In a joint article with European Council head Charles Michel and of European Parliament President David Sassoli, European Commission head wrote that Britain could no longer have unrestricted access to the European internal market.

Will Find New Path With London After Brexit, Say EU Leaders

Britain will leave the bloc it joined in 1973 at midnight Brussels time on Friday

Berlin:

The European Union will work hard to forge a future as an ally and partner of Britain after their divorce on Friday, European Commission head Ursula von der Leyen wrote in Germany's Frankfurter Allgemeine Zeitung daily.

In a joint article with European Council head Charles Michel and of European Parliament President David Sassoli, she wrote that Britain could no longer have unrestricted access to the European internal market.

But they vowed to work hard "to find new ways of working together for our future as allies, partners and friends," according to an excerpt of the article released on Thursday evening.

After protracted divorce talks, Britain will leave the bloc it joined in 1973 at midnight Brussels time (2300 GMT) on Friday. With a transition period lasting until the end of the year, new talks on issues from trade to security will start soon.

They said their affection for Britain went far beyond membership of the EU and that the exit deal ensured the rights of millions of British and EU citizens would be protected in the place they felt at home.

After Brexit, Europe must grow closer together to protect its interests in the world, they wrote. "In a time of strong competition and turbulent geopolitics, size is important," they wrote.

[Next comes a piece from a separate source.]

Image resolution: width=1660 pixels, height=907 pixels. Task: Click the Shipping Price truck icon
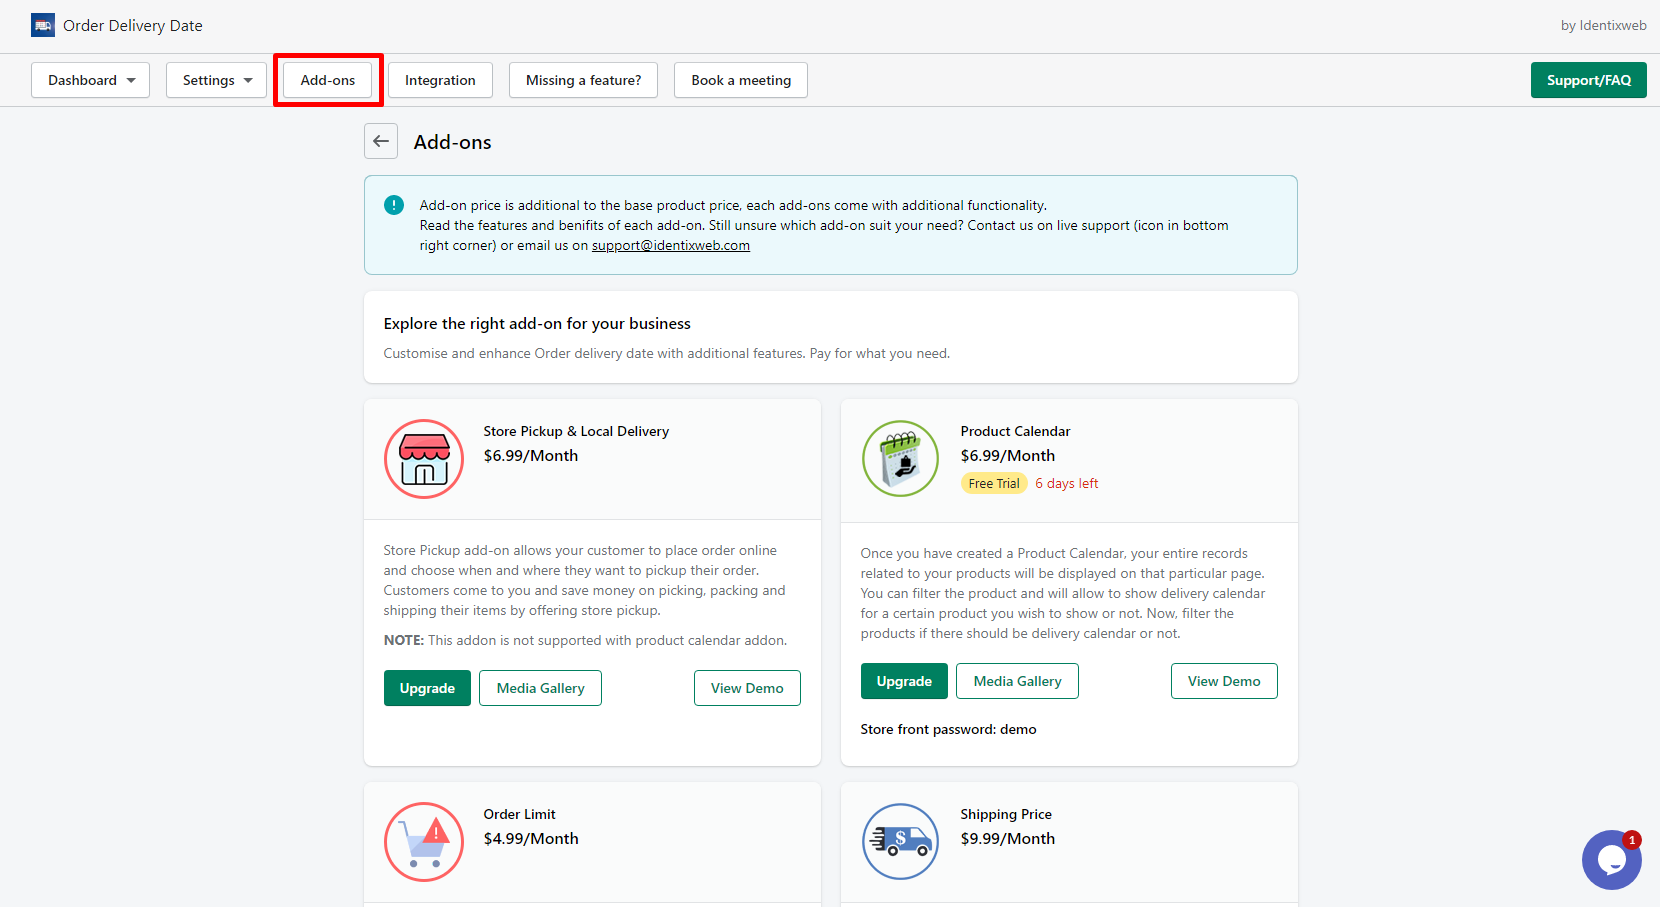point(900,841)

British Foreign Minister Dominic Raab also wrote in the newspaper that Britain would, at the side of its European partners, work to expand trade, improve security and overcome common global challenges.

"But above all, we will be an independent nation which can determine its own future and which will have control over its borders, laws and trade," he wrote.

By the end of the year, the best possible agreements for new ties would be negotiated, he wrote in the FAZ.

Britain says 11 months is time enough to reach a "zero tariff, zero quota" trade deal and that it will not extend the limbo period beyond 2020.